At the time, my immigration visa to the UK was supported by my social work degree, as well as my contracts and payslips for my two jobs working with refugee and low-income youth and mothers, which allowed me to skip the English language testing requirement. I had been accepted into two UK universities and had never gotten into trouble with the law. As my sponsor, my husband had to show his own job contract, payslips and bank statements to prove that he would be able to support me, so I wouldn’t be a drag on the economy.

In February of this year, almost two years after I arrived in the UK, a revised points-based immigration system was unveiled by the newly-elected conservative government. In an effort to attract the “brightest and the best” to the country, potential applicants need to score a total of 70 points, which they can earn through English proficiency, a minimum annual salary of £25,600, PhDs, job offers from British employers, or working in health-based professions.

This new system doesn’t just eliminate people from poorer countries, such as those from Eastern Europe, but it also makes it harder for entrepreneurs—London alone is home to 5,000 active tech startups with a combined valuation of £34 billion. This policy will also restrict people coming to the UK to work as carers or seasonal agricultural workers—two sectors that young British people aren’t exactly raring to join.

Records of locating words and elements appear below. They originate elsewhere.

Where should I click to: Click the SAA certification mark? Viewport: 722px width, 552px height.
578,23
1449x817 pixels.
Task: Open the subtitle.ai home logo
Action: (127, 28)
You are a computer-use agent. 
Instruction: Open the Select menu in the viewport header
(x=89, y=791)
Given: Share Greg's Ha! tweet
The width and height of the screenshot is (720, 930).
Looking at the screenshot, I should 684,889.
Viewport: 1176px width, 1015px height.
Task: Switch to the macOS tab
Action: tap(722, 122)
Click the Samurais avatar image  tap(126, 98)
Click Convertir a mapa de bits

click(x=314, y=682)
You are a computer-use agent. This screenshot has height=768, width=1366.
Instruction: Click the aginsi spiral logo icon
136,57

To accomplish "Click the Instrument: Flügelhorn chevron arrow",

The privileges that my husband and I enjoyed as educated, employed and English-speaking individuals made my move to the UK relatively easy. The message was clear: I was a ‘desirable’ immigrant who would benefit the economy and not use up public funds (my residence card literally read ‘work permitted, no public funds’). Months went by, and I realised that my life here wouldn’t be what I had thought it would be.

For one, I couldn’t afford to attend the universities that had accepted me, as I wasn’t allowed to pay home fees. Job searching was also hard because my Canadian qualifications weren’t recognised in the UK. Yet somehow, according to the new system, I am more useful than the Eastern Europeans, Asians, West Indians and other immigrants who have made this country their home.

In a way, I felt transported back to the past. My paternal relatives were refugees from the Ukrainian part of the USSR, ravaged by the Second World War. For years, they lived in a German refugee camp, until the Canadian government sought white settlers, especially those who knew how to farm, to fill the land stolen from the Indigenous tribes. My maternal grandparents left Pakistan, seeking a more economically secure future for their children, their own financial and social security laid to waste by British colonialism. 

People like my grandparents literally built Canada, America and the UK. They built the roads and houses, they cleaned the hospitals and schools, they grew the food, they worked in the factories that allowed the economy to thrive. Yet, on both sides of the ocean, their long years of toil are recompensed by meagre pensions and terrible care by overworked and under-payed carers, as ‘unskilled’ and unrecognised as they were.

I fail to see how the new immigration system will benefit the UK, even from the conservative party’s perspective. British university graduates are already working minimum-wage jobs, or those that they are overqualified for, and an influx of graduates from other countries may just make it harder to find a stable career. Last October, farmers reported seeing their seasonal labour force drop by at least 30 per cent over fears of Brexit, leaving tonnes of food left unpicked in the fields. 

Care UK has warned that elders across the country will suffer if the number of carers rapidly drop due to immigration laws barring low-skilled workers. Next year, when the new system comes into effect, it will be clear whether the British public has won or lost by choosing ‘people like me’. Am I only worth a few points?